Azure AI Foundry Local

Azure AI Foundry Local is a runtime and development toolkit that lets you run generative AI models directly on your own device.

Azure AI Foundry Local

Azure AI Foundry Local is a runtime and development toolkit that lets you run generative AI models directly on your own device-without needing an Azure subscription or cloud access. It’s part of Microsoft’s broader Azure AI Foundry ecosystem, but designed specifically for on-device inference.

Core Capabilities

Local Model Execution: Run models like Phi-3.5, Qwen 2.5, Mistral, and DeepSeek R1 on Windows (x64/ARM) and macOS (Apple Silicon).
Hardware Optimization: Automatically selects the best model variant for your system-CPU, GPU, NPU, or Apple Neural Engine.
OpenAI-Compatible API: Seamlessly integrates with existing apps using familiar SDKs (Python, JavaScript).
CLI & SDK Tools: Includes a command-line interface (foundry) and SDKs for managing models, services, and cache.
Privacy & Performance: Keeps all data processing on-device, reducing latency and eliminating cloud costs.

Installation

Windows:
```
winget install Microsoft.FoundryLocal
```

macOS:

brew tap microsoft/foundrylocal  
brew install foundrylocal

Example Usage

To run a model:

foundry model run phi-3.5-mini

This downloads the model and starts an interactive session in your terminal.

Integration

You can use the Python SDK to interact with models:

from foundry_local import FoundryLocalManager
import openai

manager = FoundryLocalManager("phi-3.5-mini")
client = openai.OpenAI(base_url=manager.endpoint, api_key=manager.api_key)
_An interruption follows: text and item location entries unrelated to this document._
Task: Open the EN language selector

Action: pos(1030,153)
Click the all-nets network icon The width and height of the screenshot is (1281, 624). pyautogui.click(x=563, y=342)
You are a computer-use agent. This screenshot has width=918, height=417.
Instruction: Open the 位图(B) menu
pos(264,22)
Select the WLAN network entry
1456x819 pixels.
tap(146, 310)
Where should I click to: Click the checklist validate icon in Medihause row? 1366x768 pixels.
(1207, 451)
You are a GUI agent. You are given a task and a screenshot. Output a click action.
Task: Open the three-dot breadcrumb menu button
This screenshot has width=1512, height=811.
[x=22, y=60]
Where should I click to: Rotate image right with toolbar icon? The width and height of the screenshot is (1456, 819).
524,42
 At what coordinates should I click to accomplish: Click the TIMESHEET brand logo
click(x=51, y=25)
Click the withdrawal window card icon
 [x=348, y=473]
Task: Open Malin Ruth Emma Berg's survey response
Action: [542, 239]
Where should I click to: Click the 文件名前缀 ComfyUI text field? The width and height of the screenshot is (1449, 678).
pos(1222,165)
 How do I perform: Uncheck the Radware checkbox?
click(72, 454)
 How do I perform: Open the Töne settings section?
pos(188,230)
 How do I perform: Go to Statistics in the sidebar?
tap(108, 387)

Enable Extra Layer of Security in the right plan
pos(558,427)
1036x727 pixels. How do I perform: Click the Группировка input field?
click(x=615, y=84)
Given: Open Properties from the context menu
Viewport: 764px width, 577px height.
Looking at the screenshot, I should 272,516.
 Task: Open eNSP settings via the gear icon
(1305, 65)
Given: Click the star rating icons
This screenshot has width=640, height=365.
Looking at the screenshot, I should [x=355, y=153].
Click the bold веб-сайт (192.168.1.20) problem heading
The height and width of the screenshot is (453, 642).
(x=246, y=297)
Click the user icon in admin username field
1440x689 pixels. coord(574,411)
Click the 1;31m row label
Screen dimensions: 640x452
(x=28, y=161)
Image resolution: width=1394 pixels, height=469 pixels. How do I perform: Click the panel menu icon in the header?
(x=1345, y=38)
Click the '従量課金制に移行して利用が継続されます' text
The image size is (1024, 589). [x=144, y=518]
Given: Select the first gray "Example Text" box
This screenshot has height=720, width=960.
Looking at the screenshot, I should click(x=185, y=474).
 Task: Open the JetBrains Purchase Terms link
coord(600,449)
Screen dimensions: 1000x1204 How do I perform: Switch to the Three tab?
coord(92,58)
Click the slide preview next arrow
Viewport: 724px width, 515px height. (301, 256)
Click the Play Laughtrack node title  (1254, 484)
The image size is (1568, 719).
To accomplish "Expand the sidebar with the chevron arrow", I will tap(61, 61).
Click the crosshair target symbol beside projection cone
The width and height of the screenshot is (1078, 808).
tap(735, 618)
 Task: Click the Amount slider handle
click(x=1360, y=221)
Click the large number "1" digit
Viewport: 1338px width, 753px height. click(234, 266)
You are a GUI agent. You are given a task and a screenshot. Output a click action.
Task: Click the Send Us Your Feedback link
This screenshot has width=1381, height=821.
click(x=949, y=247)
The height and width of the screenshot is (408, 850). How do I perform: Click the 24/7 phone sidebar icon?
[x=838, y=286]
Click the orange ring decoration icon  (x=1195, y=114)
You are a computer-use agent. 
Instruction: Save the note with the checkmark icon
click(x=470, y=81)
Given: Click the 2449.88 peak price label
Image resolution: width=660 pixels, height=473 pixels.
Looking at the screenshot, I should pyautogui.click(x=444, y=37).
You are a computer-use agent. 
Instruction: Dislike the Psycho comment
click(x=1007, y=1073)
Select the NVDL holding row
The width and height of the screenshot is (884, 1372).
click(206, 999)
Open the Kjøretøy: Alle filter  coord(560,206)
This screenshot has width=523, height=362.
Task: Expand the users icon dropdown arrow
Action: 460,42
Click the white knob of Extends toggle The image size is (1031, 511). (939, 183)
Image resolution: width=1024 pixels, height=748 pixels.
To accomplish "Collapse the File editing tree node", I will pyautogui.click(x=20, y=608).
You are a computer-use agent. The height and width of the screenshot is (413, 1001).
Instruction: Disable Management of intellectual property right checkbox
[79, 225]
response = client.chat.completions.create(
    model=manager.get_model_info("phi-3.5-mini").id,
    messages=[{"role": "user", "content": "Why is the sky blue?"}]
)
print(response.choices[0].message.content)

Foundry Local is especially useful for developers building AI-powered apps that require offline capability, data privacy, or low-latency performance. It allows you to leverage powerful AI models without relying on cloud infrastructure, making it ideal for scenarios where internet access is limited or data sensitivity is a concern.